*** Opening Input records ***

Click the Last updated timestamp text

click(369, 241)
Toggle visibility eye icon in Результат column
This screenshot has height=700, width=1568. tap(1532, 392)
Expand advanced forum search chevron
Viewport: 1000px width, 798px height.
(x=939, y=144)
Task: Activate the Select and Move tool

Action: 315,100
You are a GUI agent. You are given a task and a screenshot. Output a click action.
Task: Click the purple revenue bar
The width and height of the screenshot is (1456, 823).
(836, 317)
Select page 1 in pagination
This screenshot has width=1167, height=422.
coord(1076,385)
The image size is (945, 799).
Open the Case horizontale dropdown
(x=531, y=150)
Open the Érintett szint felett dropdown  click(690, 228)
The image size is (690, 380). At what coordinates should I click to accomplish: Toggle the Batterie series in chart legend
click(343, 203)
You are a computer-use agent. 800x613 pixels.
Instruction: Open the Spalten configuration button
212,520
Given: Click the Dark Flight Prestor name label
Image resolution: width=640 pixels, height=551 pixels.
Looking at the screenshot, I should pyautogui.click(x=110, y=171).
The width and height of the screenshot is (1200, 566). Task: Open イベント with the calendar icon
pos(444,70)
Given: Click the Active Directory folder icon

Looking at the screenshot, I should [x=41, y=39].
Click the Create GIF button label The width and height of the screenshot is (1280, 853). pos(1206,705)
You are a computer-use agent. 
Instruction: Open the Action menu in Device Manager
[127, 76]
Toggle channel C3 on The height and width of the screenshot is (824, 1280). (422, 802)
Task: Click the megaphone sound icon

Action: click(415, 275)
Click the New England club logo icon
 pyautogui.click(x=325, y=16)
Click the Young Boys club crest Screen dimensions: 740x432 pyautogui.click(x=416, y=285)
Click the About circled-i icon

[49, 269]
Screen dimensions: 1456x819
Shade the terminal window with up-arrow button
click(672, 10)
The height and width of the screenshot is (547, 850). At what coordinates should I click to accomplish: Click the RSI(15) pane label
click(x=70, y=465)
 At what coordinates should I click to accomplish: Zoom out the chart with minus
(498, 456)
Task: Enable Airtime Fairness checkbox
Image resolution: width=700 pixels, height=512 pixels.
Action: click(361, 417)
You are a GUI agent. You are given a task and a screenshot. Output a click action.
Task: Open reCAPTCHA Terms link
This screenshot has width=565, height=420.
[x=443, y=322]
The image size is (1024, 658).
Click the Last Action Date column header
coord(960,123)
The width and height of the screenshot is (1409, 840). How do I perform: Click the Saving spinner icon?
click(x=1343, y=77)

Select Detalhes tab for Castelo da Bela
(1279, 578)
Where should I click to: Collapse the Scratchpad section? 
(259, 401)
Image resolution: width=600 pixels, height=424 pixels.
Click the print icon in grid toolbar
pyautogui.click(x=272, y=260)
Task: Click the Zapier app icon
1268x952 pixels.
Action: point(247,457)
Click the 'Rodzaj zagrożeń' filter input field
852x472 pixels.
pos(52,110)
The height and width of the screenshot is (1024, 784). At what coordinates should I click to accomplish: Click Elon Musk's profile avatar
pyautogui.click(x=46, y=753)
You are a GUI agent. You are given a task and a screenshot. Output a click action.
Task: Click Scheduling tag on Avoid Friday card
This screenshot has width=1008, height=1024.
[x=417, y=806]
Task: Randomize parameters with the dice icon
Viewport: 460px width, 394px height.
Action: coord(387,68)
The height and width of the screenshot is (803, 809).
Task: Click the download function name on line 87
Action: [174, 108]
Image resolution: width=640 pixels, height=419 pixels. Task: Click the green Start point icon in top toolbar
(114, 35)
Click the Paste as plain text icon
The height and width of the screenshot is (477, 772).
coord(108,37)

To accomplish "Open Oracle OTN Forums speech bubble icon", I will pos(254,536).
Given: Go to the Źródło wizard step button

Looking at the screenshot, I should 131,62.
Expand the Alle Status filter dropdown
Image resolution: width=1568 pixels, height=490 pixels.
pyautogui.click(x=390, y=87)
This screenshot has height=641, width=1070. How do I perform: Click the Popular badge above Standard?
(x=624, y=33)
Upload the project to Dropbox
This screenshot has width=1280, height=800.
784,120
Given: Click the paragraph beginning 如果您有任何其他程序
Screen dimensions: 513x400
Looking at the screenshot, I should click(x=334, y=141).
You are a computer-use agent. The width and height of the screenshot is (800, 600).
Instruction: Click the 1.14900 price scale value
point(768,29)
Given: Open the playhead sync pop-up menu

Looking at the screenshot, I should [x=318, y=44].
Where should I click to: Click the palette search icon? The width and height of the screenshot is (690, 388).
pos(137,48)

*** Closing Input records ***

(Task description)
Your answer should consist solely of the lines above from the line with "Task: Click Scheduling" to the line with "Click the Paste as plain text icon", both included, reproduced exactly.

(Expected answer)
Task: Click Scheduling tag on Avoid Friday card
This screenshot has width=1008, height=1024.
[x=417, y=806]
Task: Randomize parameters with the dice icon
Viewport: 460px width, 394px height.
Action: coord(387,68)
The height and width of the screenshot is (803, 809).
Task: Click the download function name on line 87
Action: [174, 108]
Image resolution: width=640 pixels, height=419 pixels. Task: Click the green Start point icon in top toolbar
(114, 35)
Click the Paste as plain text icon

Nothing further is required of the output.